8月の4試合は2分け2敗と勝利を奪えず、18位まで後退。成績不振から星川敬監督が解任され、5月まに琉球監督を務めていた倉貫一毅氏が就任。その初戦が成績不振で解任された琉球が相手という「因縁」の巡り合わせの中、幸先良く勝ち点3を手にした。
試合は前半10分、FW道本の右CKからゴール前のFW萱沼がヘディングシュートを決めた。先制点を挙げたYS横浜は、前線から各選手がボールを追うハードワークで気合のこもったプレーを見せた。
前半途中にはゴール前へ抜け出したMFカルロス・アローヨが相手選手と交錯し、転倒。肩をピッチに打ち付け、途中交代となった。
後半も琉球にボールを持たれながらも攻守一体となったプレーを披露。前線の道本が積極的にゴールに向かい、カウンターから追加点を狙う。相手ボールには体を張って対応する。終盤は相手のロングボールにゴール前に押し込まれる場面があったが、集中力を切らさなかった。

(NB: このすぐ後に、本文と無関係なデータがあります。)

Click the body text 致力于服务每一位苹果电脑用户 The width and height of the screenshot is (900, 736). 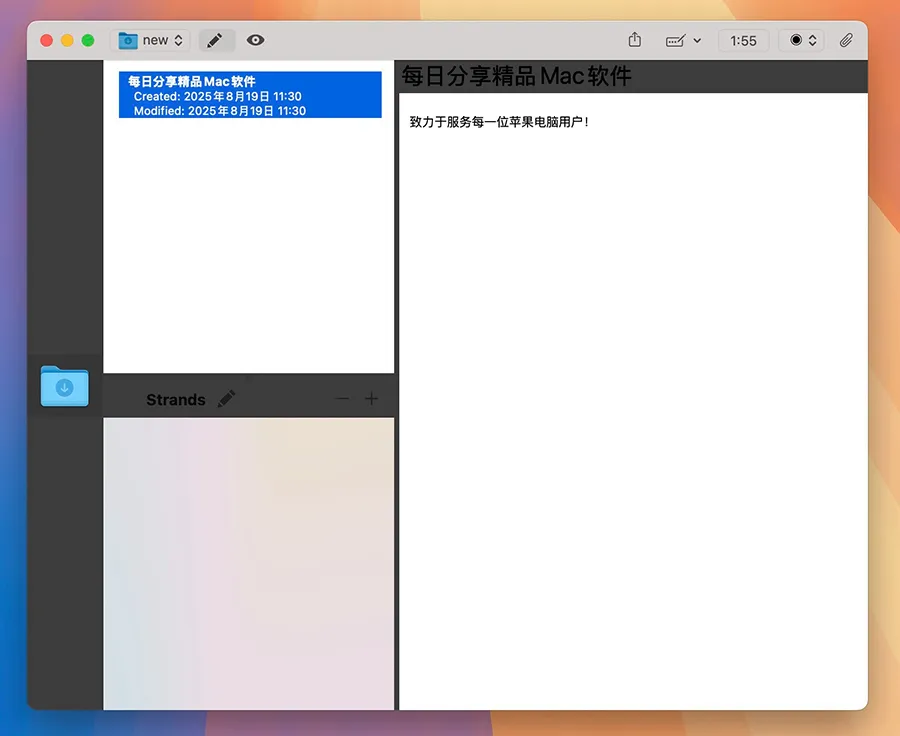499,122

終盤の失点が多く、勝ちきれなかったYS横浜だったが、この日は最後まで付け入るスキを与えず。試合終了のホイッスルが鳴り響くと、倉貫監督は「よっしゃー!」と声を張り上げ、ガッツポーズを見せた。7月30日の岐阜戦(1-0)以来の勝利となった。
倉貫監督は監督就任からわずか3日の練習で勝利を手にした。チームのいい部分には手を入れず、クロスへの対応など失点の目立つ守備の部分を修正して臨んだ。「選手たちが粘り強く、最後のところで体を投げ倒して守ってくれた」と選手の頑張りを称賛した。
くしくも自身が今季序盤に率いた琉球が相手とあって、「正直準備は少なかったけど、選手を知っているのでスカウティング(分析)に割く時間が少なくて済んだ。選手の特徴は分かっていた」という巡り合わせがプラスに働いた。後半13分から琉球が高さのある今季9ゴールと活躍するFW野田を投入してくると、「そこにボールが入ってくるのはわかっていた」としてやったりの表情。「選手たちが気持ちを前面に出して戦おうと言ってくれていたので、僕は背中を押すだけだった」と話し、喜びを噛みしめた。
虎の子の1点を守り抜いての勝利だが、裏を返せば得点力不足は否めない。「チャンスはあったので、そこは今後の課題」。残り13試合。倉貫監督とともに、YS横浜は巻き返しの秋に向かう。